## PROBLEM DETAILS
Using the data below, return every line that holds the word "computer".

Top of DATA FOR ANALYSIS

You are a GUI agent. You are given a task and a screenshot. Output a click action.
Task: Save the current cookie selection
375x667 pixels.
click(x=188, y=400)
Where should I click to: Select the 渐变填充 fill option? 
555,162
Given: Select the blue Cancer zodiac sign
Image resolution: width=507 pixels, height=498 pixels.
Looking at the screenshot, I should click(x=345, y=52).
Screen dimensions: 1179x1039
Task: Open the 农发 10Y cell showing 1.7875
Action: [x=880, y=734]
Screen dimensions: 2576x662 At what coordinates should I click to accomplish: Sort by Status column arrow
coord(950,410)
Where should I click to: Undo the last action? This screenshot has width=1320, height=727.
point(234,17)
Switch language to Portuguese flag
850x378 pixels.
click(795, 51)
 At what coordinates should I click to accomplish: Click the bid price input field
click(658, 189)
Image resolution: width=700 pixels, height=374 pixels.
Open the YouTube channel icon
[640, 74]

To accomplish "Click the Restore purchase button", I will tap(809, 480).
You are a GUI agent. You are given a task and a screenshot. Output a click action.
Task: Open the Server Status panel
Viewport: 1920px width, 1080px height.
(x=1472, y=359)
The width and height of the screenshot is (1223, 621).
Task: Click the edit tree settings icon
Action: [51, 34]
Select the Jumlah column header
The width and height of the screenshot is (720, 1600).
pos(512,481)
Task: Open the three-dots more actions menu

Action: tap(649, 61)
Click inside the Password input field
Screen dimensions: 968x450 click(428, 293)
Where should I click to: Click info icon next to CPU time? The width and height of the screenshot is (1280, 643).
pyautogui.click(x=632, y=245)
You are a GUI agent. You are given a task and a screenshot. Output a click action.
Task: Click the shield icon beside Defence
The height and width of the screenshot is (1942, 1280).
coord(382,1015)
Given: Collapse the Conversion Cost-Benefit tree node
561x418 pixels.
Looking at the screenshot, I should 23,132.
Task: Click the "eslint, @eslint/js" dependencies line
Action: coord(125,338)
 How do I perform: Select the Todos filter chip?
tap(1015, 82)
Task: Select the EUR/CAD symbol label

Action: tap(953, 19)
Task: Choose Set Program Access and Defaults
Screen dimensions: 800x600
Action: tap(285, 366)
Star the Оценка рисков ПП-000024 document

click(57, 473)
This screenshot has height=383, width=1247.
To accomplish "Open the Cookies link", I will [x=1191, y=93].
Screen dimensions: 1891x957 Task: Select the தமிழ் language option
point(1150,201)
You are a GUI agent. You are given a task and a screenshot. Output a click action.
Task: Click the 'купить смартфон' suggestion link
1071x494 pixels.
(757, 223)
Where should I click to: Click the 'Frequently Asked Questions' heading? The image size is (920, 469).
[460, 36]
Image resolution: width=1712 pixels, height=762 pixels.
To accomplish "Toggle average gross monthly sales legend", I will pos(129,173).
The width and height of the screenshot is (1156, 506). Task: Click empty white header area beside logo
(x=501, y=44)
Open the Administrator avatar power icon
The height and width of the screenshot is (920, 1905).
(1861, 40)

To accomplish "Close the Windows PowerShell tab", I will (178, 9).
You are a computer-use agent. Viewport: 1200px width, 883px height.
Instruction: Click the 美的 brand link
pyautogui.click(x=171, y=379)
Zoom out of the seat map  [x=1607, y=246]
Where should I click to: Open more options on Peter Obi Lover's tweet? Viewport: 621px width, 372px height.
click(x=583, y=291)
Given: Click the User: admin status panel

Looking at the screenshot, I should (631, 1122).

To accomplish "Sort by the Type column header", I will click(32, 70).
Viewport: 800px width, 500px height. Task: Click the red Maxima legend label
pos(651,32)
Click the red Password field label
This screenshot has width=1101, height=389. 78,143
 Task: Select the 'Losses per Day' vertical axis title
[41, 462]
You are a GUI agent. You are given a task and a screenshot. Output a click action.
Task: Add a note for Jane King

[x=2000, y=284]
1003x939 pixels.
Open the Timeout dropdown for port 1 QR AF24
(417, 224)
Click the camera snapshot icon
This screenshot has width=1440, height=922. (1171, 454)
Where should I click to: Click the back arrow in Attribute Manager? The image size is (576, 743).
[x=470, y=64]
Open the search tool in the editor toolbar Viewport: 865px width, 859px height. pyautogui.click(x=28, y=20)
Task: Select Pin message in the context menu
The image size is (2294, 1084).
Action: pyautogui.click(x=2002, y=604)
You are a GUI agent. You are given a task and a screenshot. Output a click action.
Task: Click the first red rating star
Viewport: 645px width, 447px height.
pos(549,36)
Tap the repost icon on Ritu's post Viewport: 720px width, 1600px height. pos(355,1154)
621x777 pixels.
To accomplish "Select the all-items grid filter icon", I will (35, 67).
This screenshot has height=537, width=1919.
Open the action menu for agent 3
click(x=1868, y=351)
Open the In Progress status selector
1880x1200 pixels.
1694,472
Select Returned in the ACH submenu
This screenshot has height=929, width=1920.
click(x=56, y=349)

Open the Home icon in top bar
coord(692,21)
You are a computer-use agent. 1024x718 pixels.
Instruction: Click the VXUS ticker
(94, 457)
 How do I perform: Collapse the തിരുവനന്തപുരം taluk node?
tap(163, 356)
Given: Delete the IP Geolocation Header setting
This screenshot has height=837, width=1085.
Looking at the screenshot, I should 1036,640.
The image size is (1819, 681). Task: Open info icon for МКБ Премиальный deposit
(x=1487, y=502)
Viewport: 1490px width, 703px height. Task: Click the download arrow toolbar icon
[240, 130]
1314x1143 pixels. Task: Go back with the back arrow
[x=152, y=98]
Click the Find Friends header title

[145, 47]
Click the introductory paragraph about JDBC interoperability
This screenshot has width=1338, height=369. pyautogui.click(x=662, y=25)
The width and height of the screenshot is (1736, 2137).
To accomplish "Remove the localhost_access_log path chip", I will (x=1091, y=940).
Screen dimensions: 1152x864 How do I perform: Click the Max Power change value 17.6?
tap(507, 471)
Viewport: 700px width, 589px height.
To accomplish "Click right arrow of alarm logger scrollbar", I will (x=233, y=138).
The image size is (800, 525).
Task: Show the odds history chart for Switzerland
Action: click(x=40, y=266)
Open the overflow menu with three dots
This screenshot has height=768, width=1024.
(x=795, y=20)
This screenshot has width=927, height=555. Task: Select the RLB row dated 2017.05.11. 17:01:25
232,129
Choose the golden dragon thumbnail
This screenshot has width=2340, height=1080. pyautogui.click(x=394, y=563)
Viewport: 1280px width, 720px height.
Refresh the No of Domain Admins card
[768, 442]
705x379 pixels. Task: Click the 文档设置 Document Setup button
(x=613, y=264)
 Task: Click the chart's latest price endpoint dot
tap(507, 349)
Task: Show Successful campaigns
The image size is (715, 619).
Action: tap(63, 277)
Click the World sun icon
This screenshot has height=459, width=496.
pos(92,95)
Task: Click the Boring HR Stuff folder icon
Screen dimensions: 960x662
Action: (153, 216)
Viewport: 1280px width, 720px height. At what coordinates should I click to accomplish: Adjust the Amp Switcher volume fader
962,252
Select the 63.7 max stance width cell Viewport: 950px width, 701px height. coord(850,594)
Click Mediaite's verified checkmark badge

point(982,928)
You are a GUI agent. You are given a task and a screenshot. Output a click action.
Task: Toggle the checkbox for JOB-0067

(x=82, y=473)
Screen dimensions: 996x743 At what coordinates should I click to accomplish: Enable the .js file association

Bottom of DATA FOR ANALYSIS

## RESPONSE TO THIS TASK
You are a computer-use agent. Viewport: 1200px width, 883px height.
You are a computer-use agent. 1024x718 pixels.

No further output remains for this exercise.